Task details
Using the entries that follow, write out the line containing "Viewport: 724px width, 1568px height.", the line containing "Image resolution: width=724", and every line between them, exactly and nothing else.
━━ Supplied data ━━
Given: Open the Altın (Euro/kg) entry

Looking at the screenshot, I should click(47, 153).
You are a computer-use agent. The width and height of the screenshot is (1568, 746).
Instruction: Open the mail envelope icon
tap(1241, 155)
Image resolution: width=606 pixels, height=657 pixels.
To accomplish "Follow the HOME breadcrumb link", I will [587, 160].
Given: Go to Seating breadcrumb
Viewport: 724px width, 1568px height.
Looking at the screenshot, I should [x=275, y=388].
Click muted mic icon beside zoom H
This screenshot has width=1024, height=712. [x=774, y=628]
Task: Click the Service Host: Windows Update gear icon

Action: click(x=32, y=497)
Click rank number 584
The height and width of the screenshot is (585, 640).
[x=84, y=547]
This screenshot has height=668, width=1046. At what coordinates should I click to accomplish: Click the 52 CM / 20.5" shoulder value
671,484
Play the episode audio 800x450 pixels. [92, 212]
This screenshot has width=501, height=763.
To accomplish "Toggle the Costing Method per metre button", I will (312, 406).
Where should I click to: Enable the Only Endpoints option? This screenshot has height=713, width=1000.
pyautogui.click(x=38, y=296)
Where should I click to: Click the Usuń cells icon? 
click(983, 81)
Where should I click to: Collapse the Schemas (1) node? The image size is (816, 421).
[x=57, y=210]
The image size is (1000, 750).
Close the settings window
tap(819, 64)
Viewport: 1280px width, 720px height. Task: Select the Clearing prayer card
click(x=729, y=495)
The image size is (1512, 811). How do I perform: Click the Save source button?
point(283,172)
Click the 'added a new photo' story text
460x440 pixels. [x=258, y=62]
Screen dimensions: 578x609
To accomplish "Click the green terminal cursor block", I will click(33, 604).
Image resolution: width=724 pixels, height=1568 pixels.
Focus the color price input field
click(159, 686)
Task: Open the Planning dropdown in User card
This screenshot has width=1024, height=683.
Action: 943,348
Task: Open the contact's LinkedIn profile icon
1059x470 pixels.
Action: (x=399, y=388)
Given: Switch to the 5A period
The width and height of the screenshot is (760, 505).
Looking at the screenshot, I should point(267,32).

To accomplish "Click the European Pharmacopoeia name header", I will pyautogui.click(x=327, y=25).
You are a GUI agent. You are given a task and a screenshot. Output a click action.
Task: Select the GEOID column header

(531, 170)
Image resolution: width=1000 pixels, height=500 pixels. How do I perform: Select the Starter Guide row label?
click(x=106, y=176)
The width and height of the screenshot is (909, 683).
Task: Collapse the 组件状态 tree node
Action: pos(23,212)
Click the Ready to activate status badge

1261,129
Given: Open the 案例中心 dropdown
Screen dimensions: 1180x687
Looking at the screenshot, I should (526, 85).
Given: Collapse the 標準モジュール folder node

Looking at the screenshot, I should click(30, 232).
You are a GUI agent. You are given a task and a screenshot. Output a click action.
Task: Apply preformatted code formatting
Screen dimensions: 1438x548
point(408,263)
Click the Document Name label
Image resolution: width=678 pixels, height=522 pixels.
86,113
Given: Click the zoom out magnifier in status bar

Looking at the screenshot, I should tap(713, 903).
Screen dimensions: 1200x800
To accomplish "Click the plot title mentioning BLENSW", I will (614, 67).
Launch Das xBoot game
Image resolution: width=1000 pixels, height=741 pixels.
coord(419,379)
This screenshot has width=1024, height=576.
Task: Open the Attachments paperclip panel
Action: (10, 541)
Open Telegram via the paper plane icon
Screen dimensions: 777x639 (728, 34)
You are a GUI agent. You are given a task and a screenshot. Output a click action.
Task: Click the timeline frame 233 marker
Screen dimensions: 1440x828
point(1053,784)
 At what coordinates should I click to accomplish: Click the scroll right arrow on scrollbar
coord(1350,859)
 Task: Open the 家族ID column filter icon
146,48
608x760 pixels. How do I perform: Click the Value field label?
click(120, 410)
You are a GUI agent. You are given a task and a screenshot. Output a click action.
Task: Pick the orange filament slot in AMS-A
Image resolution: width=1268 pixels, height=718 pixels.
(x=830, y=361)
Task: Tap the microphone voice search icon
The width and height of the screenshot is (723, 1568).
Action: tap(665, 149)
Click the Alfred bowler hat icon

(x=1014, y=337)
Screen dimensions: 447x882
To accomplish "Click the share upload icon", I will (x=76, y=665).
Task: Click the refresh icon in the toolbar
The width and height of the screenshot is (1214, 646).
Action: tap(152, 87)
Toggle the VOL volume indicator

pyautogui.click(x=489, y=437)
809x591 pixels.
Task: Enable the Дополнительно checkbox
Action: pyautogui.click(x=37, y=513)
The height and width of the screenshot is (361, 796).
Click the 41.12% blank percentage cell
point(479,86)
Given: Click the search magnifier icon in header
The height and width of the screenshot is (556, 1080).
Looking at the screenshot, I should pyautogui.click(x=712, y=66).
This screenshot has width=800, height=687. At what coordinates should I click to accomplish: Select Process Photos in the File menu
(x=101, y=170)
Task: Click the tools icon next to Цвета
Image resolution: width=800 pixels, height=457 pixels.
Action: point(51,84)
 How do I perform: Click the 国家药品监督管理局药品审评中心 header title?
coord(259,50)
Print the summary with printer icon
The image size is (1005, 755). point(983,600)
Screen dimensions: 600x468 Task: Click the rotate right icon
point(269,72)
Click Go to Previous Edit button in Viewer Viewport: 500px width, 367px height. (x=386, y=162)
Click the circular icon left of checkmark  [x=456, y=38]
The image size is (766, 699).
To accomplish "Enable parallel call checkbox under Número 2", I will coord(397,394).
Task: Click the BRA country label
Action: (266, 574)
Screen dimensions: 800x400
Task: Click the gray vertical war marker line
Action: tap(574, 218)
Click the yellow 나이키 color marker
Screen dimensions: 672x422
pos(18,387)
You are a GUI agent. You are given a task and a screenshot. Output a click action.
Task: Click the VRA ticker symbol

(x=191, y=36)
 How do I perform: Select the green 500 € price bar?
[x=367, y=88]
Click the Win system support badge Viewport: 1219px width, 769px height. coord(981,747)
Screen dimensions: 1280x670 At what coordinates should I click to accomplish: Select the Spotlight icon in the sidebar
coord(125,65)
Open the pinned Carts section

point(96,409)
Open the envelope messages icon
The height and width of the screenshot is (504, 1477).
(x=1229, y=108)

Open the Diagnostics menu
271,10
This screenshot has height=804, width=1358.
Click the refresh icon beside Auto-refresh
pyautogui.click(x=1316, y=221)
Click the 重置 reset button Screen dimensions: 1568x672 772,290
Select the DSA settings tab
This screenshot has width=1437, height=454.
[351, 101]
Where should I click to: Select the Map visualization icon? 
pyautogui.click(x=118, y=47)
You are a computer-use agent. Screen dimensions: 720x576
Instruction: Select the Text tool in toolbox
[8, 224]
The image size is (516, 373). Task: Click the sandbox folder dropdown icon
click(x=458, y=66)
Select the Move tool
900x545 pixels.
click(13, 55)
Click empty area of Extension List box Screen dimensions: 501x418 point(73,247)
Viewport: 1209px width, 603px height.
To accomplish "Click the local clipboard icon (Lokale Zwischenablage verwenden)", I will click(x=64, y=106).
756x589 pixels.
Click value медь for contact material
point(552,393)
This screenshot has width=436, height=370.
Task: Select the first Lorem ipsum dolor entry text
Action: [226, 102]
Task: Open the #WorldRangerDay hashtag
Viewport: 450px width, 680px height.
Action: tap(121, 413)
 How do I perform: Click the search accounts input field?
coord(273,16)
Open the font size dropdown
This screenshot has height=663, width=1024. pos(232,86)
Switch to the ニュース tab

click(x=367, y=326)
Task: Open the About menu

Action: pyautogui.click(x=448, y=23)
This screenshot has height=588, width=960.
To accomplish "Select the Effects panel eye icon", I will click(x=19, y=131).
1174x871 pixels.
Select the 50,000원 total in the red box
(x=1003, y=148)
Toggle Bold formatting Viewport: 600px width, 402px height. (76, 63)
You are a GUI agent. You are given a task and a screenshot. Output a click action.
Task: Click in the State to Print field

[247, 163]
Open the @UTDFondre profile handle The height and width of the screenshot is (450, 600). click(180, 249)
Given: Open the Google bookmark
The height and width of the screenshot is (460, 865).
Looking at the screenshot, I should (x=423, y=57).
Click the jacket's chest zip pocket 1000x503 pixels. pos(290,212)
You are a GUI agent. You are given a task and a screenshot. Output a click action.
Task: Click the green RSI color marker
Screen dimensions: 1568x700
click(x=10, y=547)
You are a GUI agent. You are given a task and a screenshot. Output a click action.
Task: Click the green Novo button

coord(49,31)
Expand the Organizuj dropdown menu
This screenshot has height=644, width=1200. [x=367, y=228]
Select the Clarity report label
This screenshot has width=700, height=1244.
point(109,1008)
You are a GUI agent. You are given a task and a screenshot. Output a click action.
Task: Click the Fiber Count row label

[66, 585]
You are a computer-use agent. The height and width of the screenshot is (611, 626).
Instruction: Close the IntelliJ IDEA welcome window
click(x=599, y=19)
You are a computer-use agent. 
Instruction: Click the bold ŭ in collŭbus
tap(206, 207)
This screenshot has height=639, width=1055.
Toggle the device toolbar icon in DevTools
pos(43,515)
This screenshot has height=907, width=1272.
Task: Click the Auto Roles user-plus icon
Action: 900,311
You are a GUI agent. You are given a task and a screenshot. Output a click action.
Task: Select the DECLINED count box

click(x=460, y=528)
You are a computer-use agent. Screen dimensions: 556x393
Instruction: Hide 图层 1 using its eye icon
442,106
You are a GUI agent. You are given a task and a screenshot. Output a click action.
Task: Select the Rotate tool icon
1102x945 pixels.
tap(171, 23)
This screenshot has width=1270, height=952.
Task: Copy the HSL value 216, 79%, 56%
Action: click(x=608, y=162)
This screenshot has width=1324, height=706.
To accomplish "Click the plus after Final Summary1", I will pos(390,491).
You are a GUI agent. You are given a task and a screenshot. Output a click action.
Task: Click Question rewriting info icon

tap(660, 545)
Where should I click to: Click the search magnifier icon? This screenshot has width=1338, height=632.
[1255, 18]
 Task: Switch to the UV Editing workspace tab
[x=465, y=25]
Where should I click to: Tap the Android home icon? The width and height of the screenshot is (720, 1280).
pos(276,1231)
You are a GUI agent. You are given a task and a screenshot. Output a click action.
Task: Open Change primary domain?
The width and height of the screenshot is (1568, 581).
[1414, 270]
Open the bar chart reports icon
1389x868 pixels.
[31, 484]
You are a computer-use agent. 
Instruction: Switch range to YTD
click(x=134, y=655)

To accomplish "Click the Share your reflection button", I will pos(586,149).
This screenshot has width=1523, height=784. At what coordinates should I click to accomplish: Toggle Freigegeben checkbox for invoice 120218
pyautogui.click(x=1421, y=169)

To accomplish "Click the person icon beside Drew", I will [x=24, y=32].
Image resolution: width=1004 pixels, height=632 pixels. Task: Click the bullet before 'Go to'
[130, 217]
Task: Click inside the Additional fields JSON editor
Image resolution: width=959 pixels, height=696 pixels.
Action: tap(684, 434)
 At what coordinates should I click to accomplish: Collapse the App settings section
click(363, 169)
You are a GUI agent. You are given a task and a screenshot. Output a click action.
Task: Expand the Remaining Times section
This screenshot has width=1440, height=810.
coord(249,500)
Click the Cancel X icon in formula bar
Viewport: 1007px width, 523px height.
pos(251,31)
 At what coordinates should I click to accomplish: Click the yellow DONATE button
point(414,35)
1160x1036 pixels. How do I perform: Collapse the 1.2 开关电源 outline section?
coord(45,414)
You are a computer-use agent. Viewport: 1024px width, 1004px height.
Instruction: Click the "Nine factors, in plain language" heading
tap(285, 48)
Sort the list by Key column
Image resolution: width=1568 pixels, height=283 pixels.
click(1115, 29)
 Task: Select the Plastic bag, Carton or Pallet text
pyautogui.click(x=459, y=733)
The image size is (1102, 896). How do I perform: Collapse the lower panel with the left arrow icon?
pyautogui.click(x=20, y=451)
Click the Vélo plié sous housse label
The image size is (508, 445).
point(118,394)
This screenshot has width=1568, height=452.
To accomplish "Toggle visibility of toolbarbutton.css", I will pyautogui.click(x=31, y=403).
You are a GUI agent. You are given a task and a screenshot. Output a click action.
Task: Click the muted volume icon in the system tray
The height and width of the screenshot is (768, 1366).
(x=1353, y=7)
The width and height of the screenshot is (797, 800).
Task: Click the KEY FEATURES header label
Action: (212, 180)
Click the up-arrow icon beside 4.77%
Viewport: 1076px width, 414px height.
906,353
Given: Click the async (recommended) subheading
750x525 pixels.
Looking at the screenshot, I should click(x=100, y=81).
━━━
Response to this exercise
Viewport: 724px width, 1568px height.
Looking at the screenshot, I should [x=275, y=388].
Click muted mic icon beside zoom H
This screenshot has width=1024, height=712. [x=774, y=628]
Task: Click the Service Host: Windows Update gear icon

Action: click(x=32, y=497)
Click rank number 584
The height and width of the screenshot is (585, 640).
[x=84, y=547]
This screenshot has height=668, width=1046. At what coordinates should I click to accomplish: Click the 52 CM / 20.5" shoulder value
671,484
Play the episode audio 800x450 pixels. [92, 212]
This screenshot has width=501, height=763.
To accomplish "Toggle the Costing Method per metre button", I will (312, 406).
Where should I click to: Enable the Only Endpoints option? This screenshot has height=713, width=1000.
pyautogui.click(x=38, y=296)
Where should I click to: Click the Usuń cells icon? 
click(983, 81)
Where should I click to: Collapse the Schemas (1) node? The image size is (816, 421).
[x=57, y=210]
The image size is (1000, 750).
Close the settings window
tap(819, 64)
Viewport: 1280px width, 720px height. Task: Select the Clearing prayer card
click(x=729, y=495)
The image size is (1512, 811). How do I perform: Click the Save source button?
point(283,172)
Click the 'added a new photo' story text
460x440 pixels. [x=258, y=62]
Screen dimensions: 578x609
To accomplish "Click the green terminal cursor block", I will click(33, 604).
Image resolution: width=724 pixels, height=1568 pixels.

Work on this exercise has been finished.